* **To do**:
Print out the full listing exactly as it reads.

··········

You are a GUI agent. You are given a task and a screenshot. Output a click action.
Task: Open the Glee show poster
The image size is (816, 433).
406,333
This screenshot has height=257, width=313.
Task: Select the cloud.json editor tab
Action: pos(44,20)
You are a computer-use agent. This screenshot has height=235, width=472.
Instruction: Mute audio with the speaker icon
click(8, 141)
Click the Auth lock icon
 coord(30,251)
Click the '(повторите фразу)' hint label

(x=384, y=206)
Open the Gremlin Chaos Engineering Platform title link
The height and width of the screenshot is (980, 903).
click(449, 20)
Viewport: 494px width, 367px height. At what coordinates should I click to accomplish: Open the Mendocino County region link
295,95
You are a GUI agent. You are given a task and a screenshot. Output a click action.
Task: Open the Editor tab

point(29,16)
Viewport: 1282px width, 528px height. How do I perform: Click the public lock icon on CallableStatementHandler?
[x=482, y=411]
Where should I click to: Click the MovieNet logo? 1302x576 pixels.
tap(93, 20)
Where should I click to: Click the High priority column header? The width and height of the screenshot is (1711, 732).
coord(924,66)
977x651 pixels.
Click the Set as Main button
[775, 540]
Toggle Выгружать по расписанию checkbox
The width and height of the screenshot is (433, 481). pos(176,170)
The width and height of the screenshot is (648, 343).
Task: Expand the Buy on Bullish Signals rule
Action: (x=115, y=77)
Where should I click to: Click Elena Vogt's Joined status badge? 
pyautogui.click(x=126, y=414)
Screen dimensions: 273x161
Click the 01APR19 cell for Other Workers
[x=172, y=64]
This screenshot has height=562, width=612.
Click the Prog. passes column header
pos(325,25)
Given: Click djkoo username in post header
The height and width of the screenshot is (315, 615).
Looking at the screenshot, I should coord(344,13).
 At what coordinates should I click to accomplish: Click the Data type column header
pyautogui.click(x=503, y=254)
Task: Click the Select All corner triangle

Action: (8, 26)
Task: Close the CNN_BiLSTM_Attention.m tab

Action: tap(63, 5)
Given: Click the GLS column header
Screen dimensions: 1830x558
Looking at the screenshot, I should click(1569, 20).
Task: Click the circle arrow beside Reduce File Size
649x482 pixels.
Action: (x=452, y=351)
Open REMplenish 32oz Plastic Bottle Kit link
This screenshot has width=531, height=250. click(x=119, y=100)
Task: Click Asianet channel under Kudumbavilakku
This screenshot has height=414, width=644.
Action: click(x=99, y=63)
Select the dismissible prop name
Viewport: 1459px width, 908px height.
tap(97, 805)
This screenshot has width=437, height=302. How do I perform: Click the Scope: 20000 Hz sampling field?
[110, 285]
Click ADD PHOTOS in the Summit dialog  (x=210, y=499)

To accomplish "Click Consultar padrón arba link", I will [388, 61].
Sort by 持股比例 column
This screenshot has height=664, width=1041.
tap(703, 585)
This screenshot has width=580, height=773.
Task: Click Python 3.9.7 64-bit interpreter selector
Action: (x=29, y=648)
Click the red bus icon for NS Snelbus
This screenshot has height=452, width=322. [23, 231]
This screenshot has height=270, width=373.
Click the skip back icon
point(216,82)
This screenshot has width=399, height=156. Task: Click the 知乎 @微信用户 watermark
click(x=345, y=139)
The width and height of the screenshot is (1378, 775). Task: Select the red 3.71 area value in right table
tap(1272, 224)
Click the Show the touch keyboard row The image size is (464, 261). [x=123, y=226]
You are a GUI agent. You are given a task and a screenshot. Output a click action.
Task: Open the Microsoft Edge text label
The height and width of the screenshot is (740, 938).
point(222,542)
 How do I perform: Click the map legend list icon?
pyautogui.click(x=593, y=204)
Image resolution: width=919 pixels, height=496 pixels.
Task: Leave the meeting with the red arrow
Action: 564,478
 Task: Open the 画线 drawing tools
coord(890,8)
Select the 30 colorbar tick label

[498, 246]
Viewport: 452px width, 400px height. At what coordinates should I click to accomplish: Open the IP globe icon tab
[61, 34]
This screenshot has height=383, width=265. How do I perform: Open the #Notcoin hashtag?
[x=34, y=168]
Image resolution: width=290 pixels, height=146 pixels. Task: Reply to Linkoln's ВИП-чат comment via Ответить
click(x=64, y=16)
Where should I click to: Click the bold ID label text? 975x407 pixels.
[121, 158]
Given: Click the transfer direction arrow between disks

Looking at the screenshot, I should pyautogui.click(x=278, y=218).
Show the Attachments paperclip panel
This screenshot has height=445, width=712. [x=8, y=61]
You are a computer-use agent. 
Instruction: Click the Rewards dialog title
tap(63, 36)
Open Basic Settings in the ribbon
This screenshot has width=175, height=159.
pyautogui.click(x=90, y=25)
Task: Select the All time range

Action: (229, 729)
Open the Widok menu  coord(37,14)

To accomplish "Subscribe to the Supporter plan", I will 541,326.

··········

* **Task output**:
You are a GUI agent. You are given a task and a screenshot. Output a click action.
Task: Open the Glee show poster
The image size is (816, 433).
406,333
This screenshot has height=257, width=313.
Task: Select the cloud.json editor tab
Action: pos(44,20)
You are a computer-use agent. This screenshot has height=235, width=472.
Instruction: Mute audio with the speaker icon
click(8, 141)
Click the Auth lock icon
 coord(30,251)
Click the '(повторите фразу)' hint label

(x=384, y=206)
Open the Gremlin Chaos Engineering Platform title link
The height and width of the screenshot is (980, 903).
click(449, 20)
Viewport: 494px width, 367px height. At what coordinates should I click to accomplish: Open the Mendocino County region link
295,95
You are a GUI agent. You are given a task and a screenshot. Output a click action.
Task: Open the Editor tab

point(29,16)
Viewport: 1282px width, 528px height. How do I perform: Click the public lock icon on CallableStatementHandler?
[x=482, y=411]
Where should I click to: Click the MovieNet logo? 1302x576 pixels.
tap(93, 20)
Where should I click to: Click the High priority column header? The width and height of the screenshot is (1711, 732).
coord(924,66)
977x651 pixels.
Click the Set as Main button
[775, 540]
Toggle Выгружать по расписанию checkbox
The width and height of the screenshot is (433, 481). pos(176,170)
The width and height of the screenshot is (648, 343).
Task: Expand the Buy on Bullish Signals rule
Action: (x=115, y=77)
Where should I click to: Click Elena Vogt's Joined status badge? 
pyautogui.click(x=126, y=414)
Screen dimensions: 273x161
Click the 01APR19 cell for Other Workers
[x=172, y=64]
This screenshot has height=562, width=612.
Click the Prog. passes column header
pos(325,25)
Given: Click djkoo username in post header
The height and width of the screenshot is (315, 615).
Looking at the screenshot, I should coord(344,13).
 At what coordinates should I click to accomplish: Click the Data type column header
pyautogui.click(x=503, y=254)
Task: Click the Select All corner triangle

Action: (8, 26)
Task: Close the CNN_BiLSTM_Attention.m tab

Action: tap(63, 5)
Given: Click the GLS column header
Screen dimensions: 1830x558
Looking at the screenshot, I should click(1569, 20).
Task: Click the circle arrow beside Reduce File Size
649x482 pixels.
Action: (x=452, y=351)
Open REMplenish 32oz Plastic Bottle Kit link
This screenshot has width=531, height=250. click(x=119, y=100)
Task: Click Asianet channel under Kudumbavilakku
This screenshot has height=414, width=644.
Action: click(x=99, y=63)
Select the dismissible prop name
Viewport: 1459px width, 908px height.
tap(97, 805)
This screenshot has width=437, height=302. How do I perform: Click the Scope: 20000 Hz sampling field?
[110, 285]
Click ADD PHOTOS in the Summit dialog  (x=210, y=499)

To accomplish "Click Consultar padrón arba link", I will [388, 61].
Sort by 持股比例 column
This screenshot has height=664, width=1041.
tap(703, 585)
This screenshot has width=580, height=773.
Task: Click Python 3.9.7 64-bit interpreter selector
Action: (x=29, y=648)
Click the red bus icon for NS Snelbus
This screenshot has height=452, width=322. [23, 231]
This screenshot has height=270, width=373.
Click the skip back icon
point(216,82)
This screenshot has width=399, height=156. Task: Click the 知乎 @微信用户 watermark
click(x=345, y=139)
The width and height of the screenshot is (1378, 775). Task: Select the red 3.71 area value in right table
tap(1272, 224)
Click the Show the touch keyboard row The image size is (464, 261). [x=123, y=226]
You are a GUI agent. You are given a task and a screenshot. Output a click action.
Task: Open the Microsoft Edge text label
The height and width of the screenshot is (740, 938).
point(222,542)
 How do I perform: Click the map legend list icon?
pyautogui.click(x=593, y=204)
Image resolution: width=919 pixels, height=496 pixels.
Task: Leave the meeting with the red arrow
Action: 564,478
 Task: Open the 画线 drawing tools
coord(890,8)
Select the 30 colorbar tick label

[498, 246]
Viewport: 452px width, 400px height. At what coordinates should I click to accomplish: Open the IP globe icon tab
[61, 34]
This screenshot has height=383, width=265. How do I perform: Open the #Notcoin hashtag?
[x=34, y=168]
Image resolution: width=290 pixels, height=146 pixels. Task: Reply to Linkoln's ВИП-чат comment via Ответить
click(x=64, y=16)
Where should I click to: Click the bold ID label text? 975x407 pixels.
[121, 158]
Given: Click the transfer direction arrow between disks

Looking at the screenshot, I should pyautogui.click(x=278, y=218).
Show the Attachments paperclip panel
This screenshot has height=445, width=712. [x=8, y=61]
You are a computer-use agent. 
Instruction: Click the Rewards dialog title
tap(63, 36)
Open Basic Settings in the ribbon
This screenshot has width=175, height=159.
pyautogui.click(x=90, y=25)
Task: Select the All time range

Action: (229, 729)
Open the Widok menu  coord(37,14)

To accomplish "Subscribe to the Supporter plan", I will 541,326.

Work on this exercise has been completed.